• _Provided passage_
◇ ◇ ◇

Every DNA testing service uses its own algorithm and data set – different reference populations drawn from different databases.
Nacho Esteban of 24Genetics told us: “Ancestry is not an exact science. The top five companies in the world would show very similar results when talking about continents; the similarity is smaller when talking about countries. In regional ancestry, some border regions are difficult to identify and sometimes there may be discrepancies. So we cannot take the information as something 100% sure. But at the end, it gives a great picture of where our ancestors were from.”
In our tests, we did find consistency across our results on the continental level. For example, my ancestry is exclusively East Asian, but 23andMe breaks it down into 80% Korean, 10.5% Japanese and 0.8% Chinese, with the remaining 8.7% in broader categories. However, Ancestry reports my DNA as 98% Korean and Northern Chinese, with only 2% Japanese.
National Geographic places 85% of my ancestry from Northeastern Asia and 14% from the South China Sea region, with my DNA most closely matching the Korean and Japanese reference populations.
Types of DNA
Of the 23 pairs of chromosomes in the human genome, 22 are autosomes. Most direct-to-consumer DNA tests look primarily at your autosomal DNA to determine your geographic ancestry percentages.
This DNA is a mix of inherited DNA segments – half from each parent. Because everyone inherits at least one X chromosome from their mother, DNA tests often include the X chromosome in autosomal testing, though the X chromosome is not an autosome.
The 23rd pair of chromosomes is comprised of sex chromosomes – X and Y chromosomes that determine whether you’re male (XY) or female (XX). Traits like red-green color blindness, male pattern baldness and hemophilia are specifically linked to X or Y chromosomes and are called sex-linked characteristics.
All of those examples, and most other sex-linked traits, are X-linked and more common in males, who only have one X chromosome. Many DNA tests isolate Y DNA in males to show consumers their paternal haplogroup. Since the Y chromosome is directly inherited from father to son, it is possible to trace direct paternal lineage for many generations.
Similarly, mitochondrial DNA, or mtDNA, is used by direct-to-consumer DNA tests to trace your direct maternal lineage and determine maternal haplogroups. While most DNA lives in your cells' nuclei, mtDNA lives in the mitochondria. Mitochondria are the cells' powerhouses – their 37 genes are necessary for cellular energy production and respiration.

◇ ◇ ◇

• _Work instruction 1_
According to the DNA testing passage, how many of the 23 pairs of chromosomes in the human genome are autosomes?
• _Work instruction 2_
Please copy the DNA testing passage word for word from "National Geographic places" up to and including "Japanese reference populations.".
• _Work instruction 3_
Write the next part of the DNA testing passage, picking up after its final sentence.

• _Extracted entries_
◇ ◇ ◇

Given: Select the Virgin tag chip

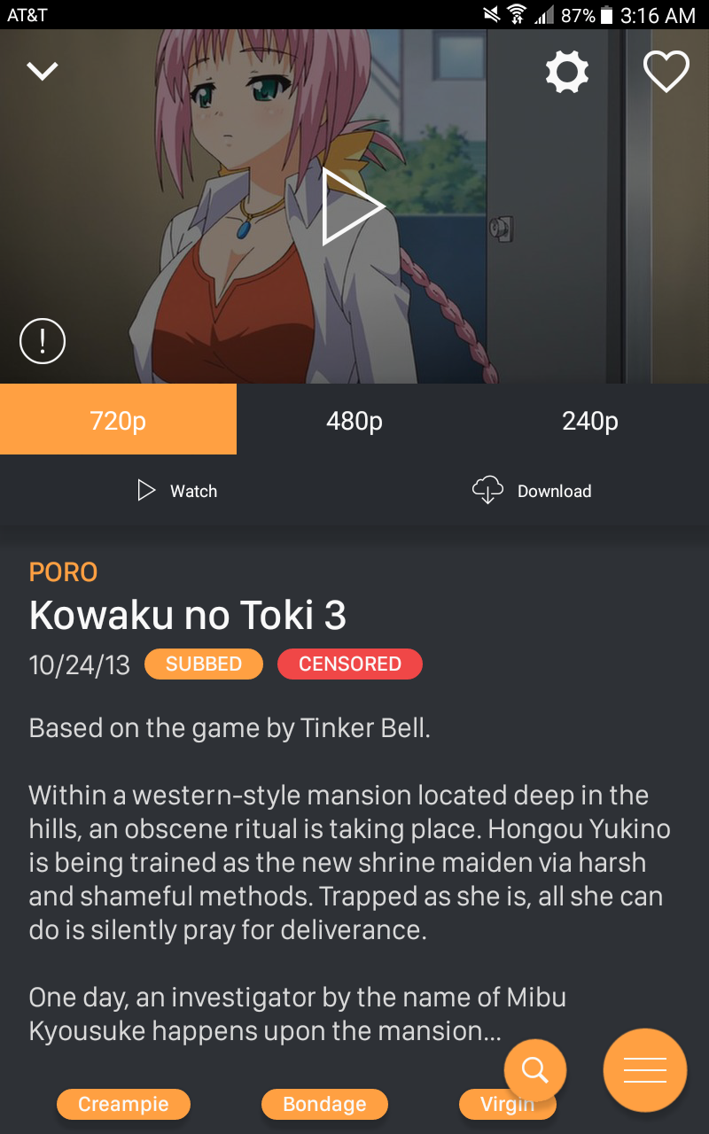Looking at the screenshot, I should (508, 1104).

◇ ◇ ◇

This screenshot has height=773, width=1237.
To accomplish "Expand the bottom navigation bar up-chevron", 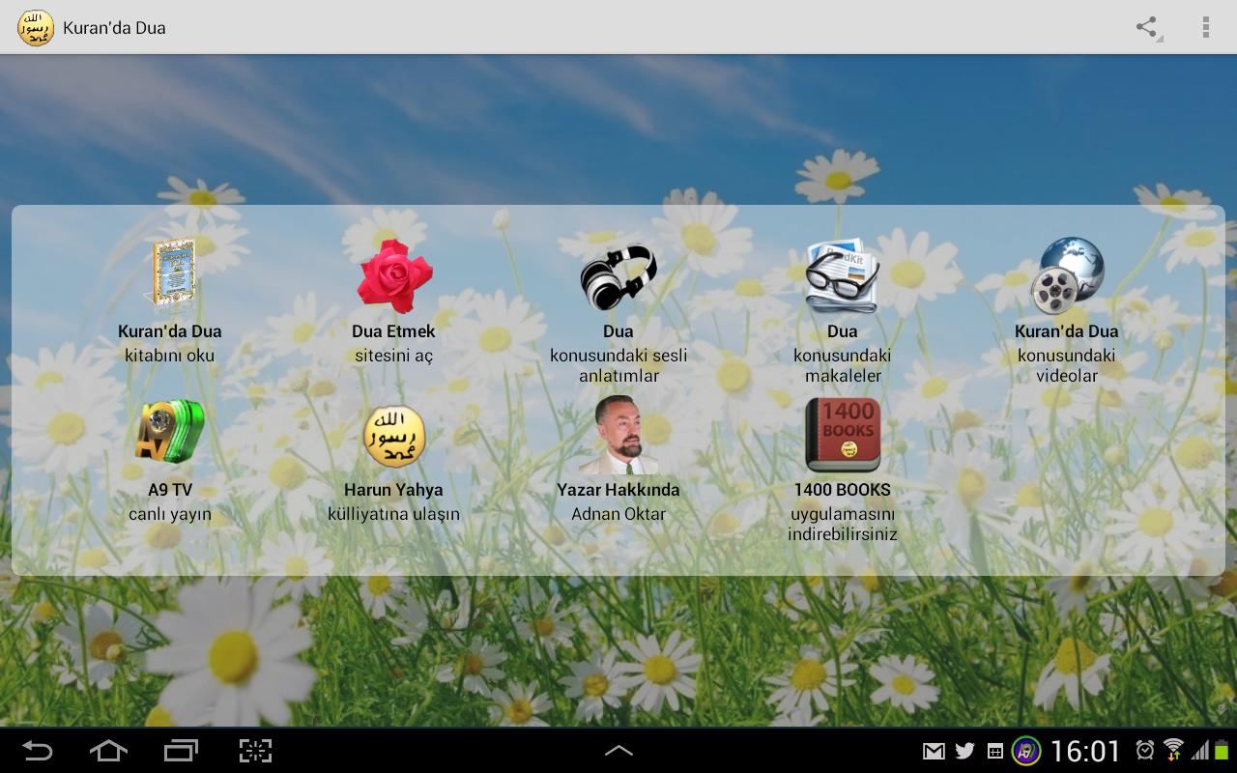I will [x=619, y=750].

◇ ◇ ◇

• _Answer area 1_
22

• _Answer area 2_
National Geographic places 85% of my ancestry from Northeastern Asia and 14% from the South China Sea region, with my DNA most closely matching the Korean and Japanese reference populations.

• _Answer area 3_
Previous research suggested that mtDNA is inherited directly from your mother, but a recent study found that biparental mtDNA may be more common. This discovery may affect maternal haplogroup testing in DNA tests in the future, but for now, it’s safe to assume your results are correct.
Genotyping and sequencing
Most of the services we tested use genotyping to read your DNA. Genotyping looks for specific markers in your genetic code. For something like ancestry testing, genotyping is effective because it identifies known variants in your DNA. Scientifically speaking, genotyping’s weakness is that it can only recognize previously identified markers.
This is one reason DNA tests’ accuracy relies so heavily on the DNA database size; there must be enough information available and identified genetic variants in the database to recognize new customers’ markers.
A few of the DNA tests we tested, including the National Geographic Geno 2.0, use genetic sequencing instead of genotyping. Sequencing is newer in the mainstream direct-to-consumer DNA testing market, as it used to cost more and take much longer to sequence a person’s DNA.
Sequencing identifies the exact makeup of a certain piece of DNA – be it a short segment or the whole genome. The Helix tests sequence the Exome, which are the parts of the genome responsible for protein production, plus several other regions of interest.
DNA sequencing gives more information overall and has more uses in medical testing than genotyping. In the future, more DNA kits may move from genotyping to DNA sequencing as the technology gets cheaper and faster, but for now, both are effective ways to look into your geographic ancestry.